▶ [Task to carry out]: The response should consist only of the lines from the one with "Click the colorful blocks image on Free plan" to the end of the data below, copied exactly and without pictures.

▶ [Material for this task]:
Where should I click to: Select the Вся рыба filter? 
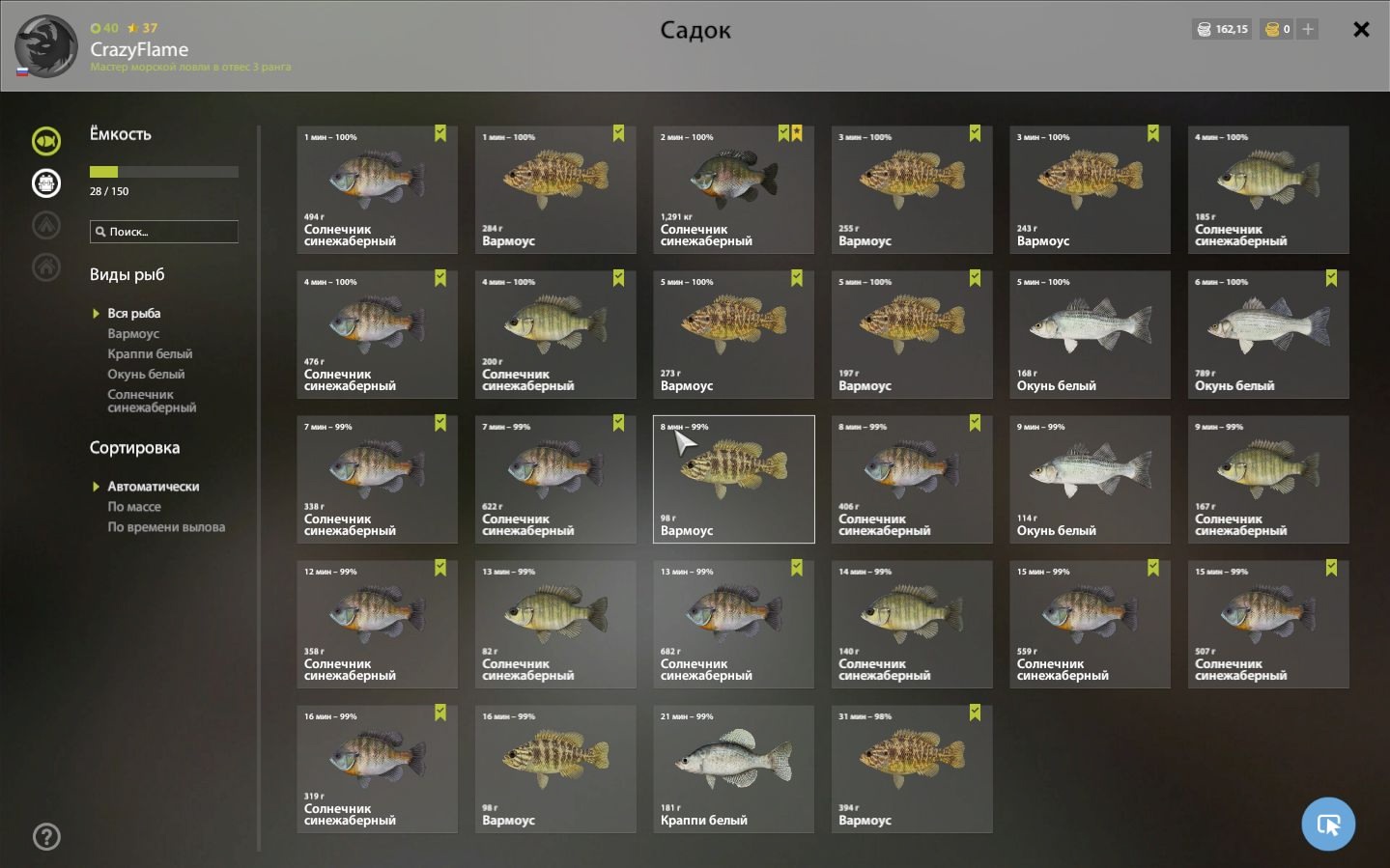(x=134, y=313)
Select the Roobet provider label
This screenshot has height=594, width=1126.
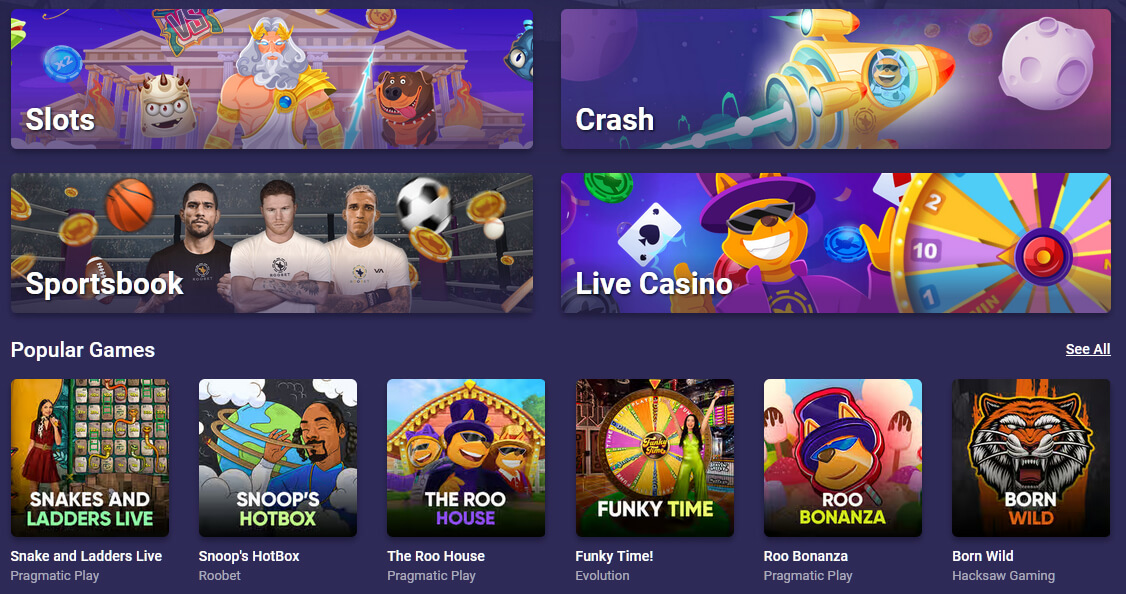pyautogui.click(x=220, y=575)
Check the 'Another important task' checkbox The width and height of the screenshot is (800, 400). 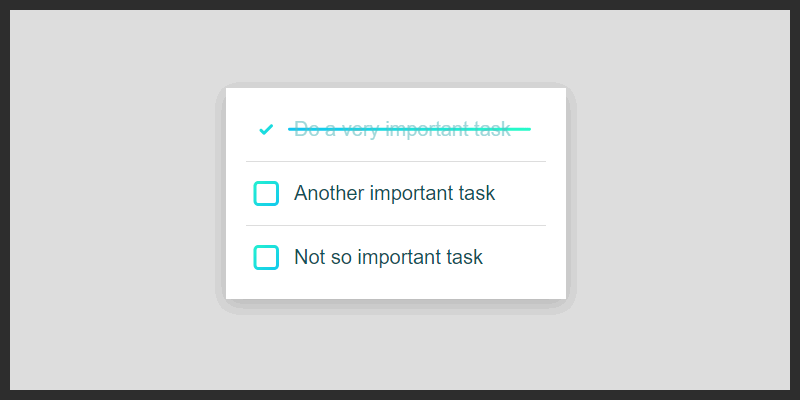pos(266,193)
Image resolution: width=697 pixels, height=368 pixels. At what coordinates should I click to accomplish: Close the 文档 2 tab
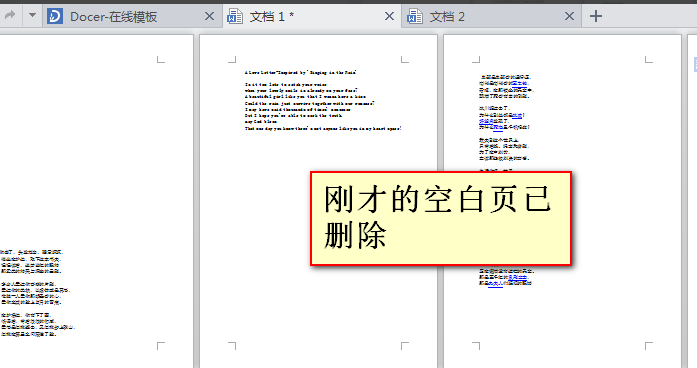click(x=569, y=16)
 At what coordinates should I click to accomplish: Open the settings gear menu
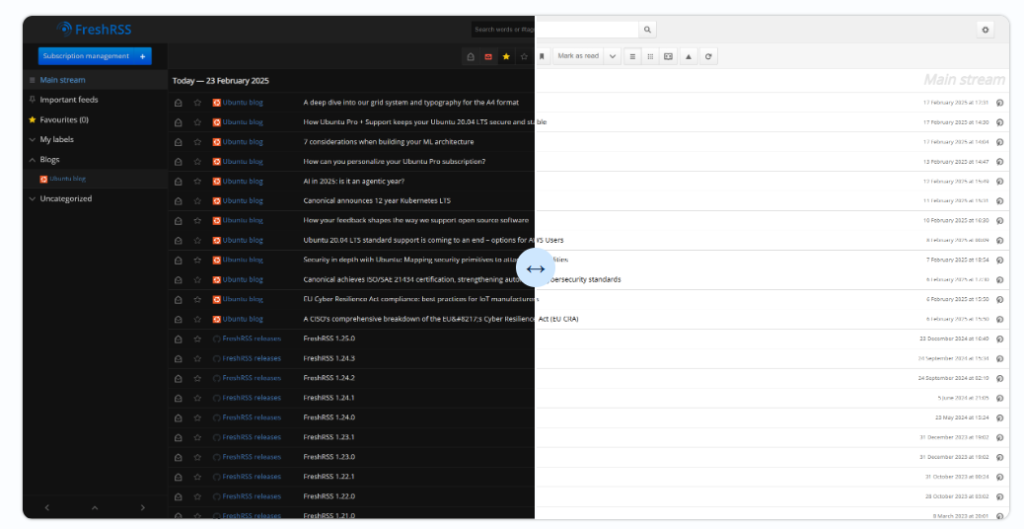coord(985,30)
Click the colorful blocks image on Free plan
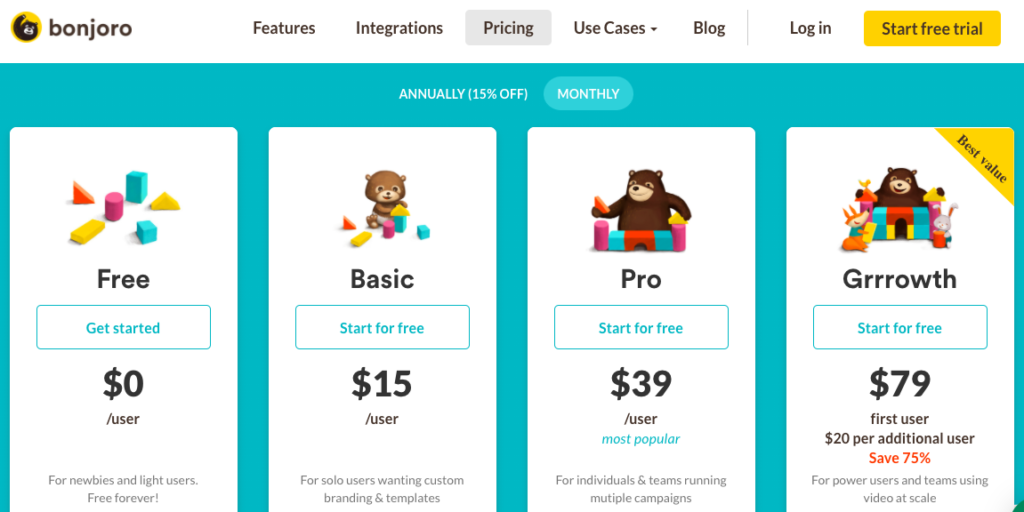Image resolution: width=1024 pixels, height=512 pixels. coord(123,207)
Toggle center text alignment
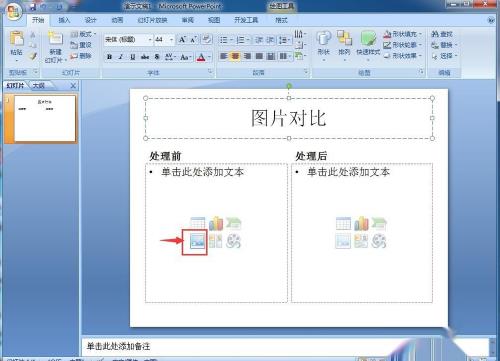500x361 pixels. [x=235, y=56]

▶ [Answer to this problem]:
Click the colorful blocks image on Free plan
Image resolution: width=1024 pixels, height=512 pixels. coord(123,207)
Toggle center text alignment
500x361 pixels. [x=235, y=56]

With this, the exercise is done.